Net income fell nearly 20 percent to $30.8 million, $1.19 earnings per share (EPS), from $38.4 million ($1.62 EPS) a year ago, missing analysts’ expectations by three cents. Operating margins slipped 90 basis points to 6.7 percent.

CACI President and CEO Ken Asbury
CACI President and CEO Ken Asbury

Award delays, lower run rates on professional services contracts, and less volume for war-related work in Afghanistan led to a decline in sales to $900.4 million, off less than a percent from $906.2 million a year ago.

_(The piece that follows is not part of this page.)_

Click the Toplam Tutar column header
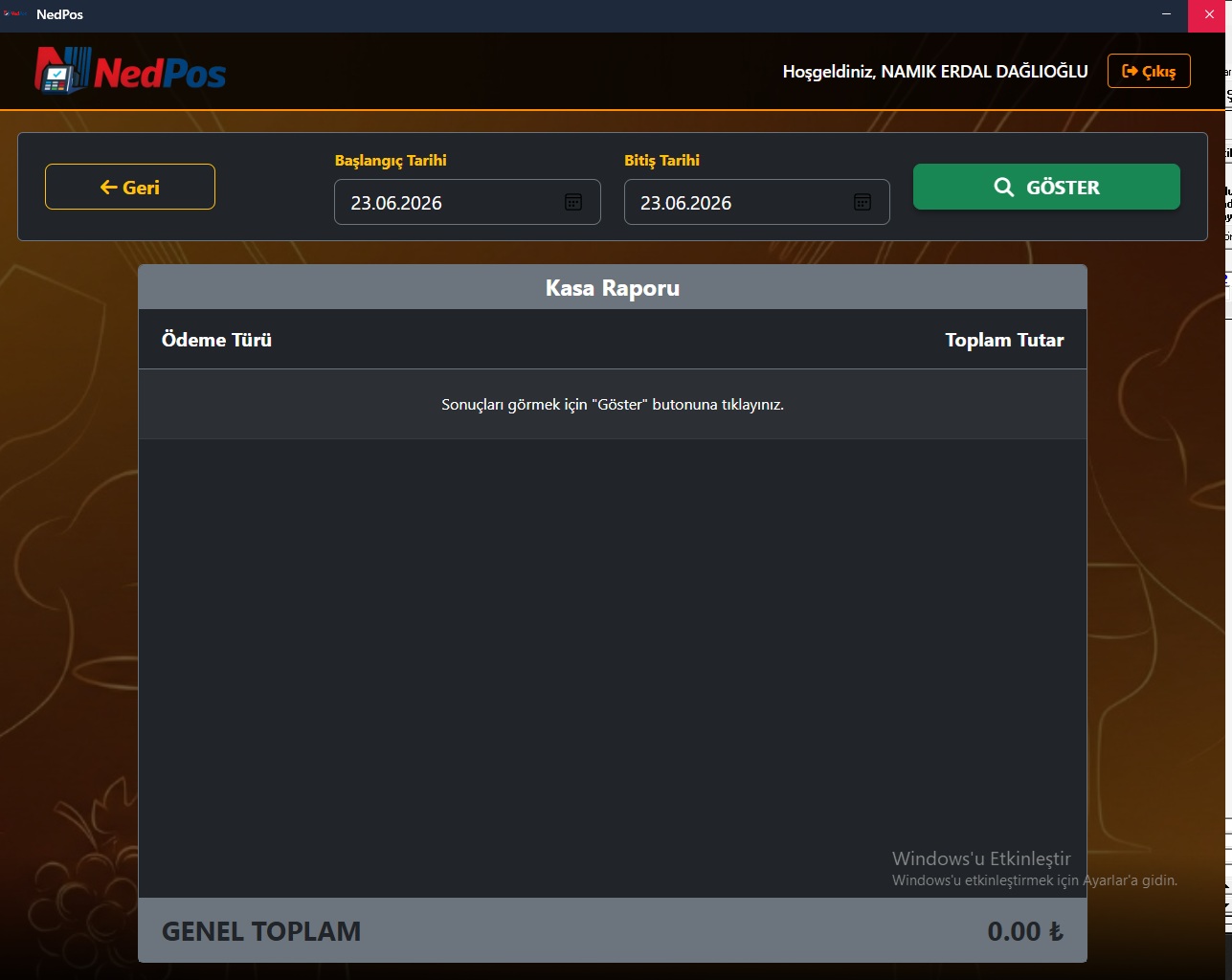This screenshot has height=980, width=1232. (x=1004, y=340)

While the amortization of intangibles associated with CACI’s acquisition last year of the intelligence, cyber and C4ISR solutions provider Six3 Systems trimmed the company’s earnings, Six3 still generated $3 million of net income and $104.7 million in sales, mitigating what otherwise would have been bigger drops in the company’s top and bottom lines. CACI’s organic sales in the quarter were down 12 percent.

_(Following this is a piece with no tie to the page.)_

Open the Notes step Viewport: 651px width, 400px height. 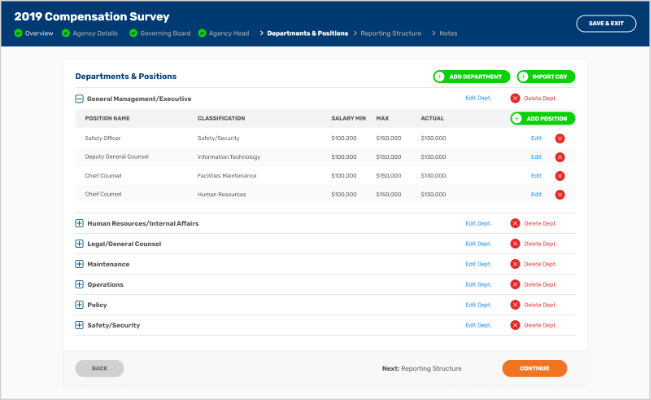(447, 33)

Even though there is more budget clarity through the end of the government’s fiscal year 2015 as a result of the congressional budget deal earlier this year that also removed the near-term threat of sequestration, CACI said customer award activity is still sluggish.

“We don’t see a big change in front of us,” Ken Asbury, CACI’s president and CEO, said on Thursday’s earnings call. He added that current budget pressures, including the potential return of sequestration in FY ‘16 coupled with “global flashpoints compound the burden of our customers.”

Bookings in the quarter were below sales at $794 million but up over 20 percent from a year ago while free cash flow was a healthy $97 million. Company officials said that 25 percent of the orders represented new business with over half of that taken from incumbents.

Total backlog at the end of the quarter stood at $7.3 billion, including $1.6 billion that was funded, compared to total backlog of $6.9 billion and funded backlog of $1.7 billion at the end of the company’s fiscal year 2013 last June.

CACI still expects sales for the year to be in the range of $3.5 billion to $3.6 billion and net income between $130 million ($5.12 EPS) and $140 million ($5.51).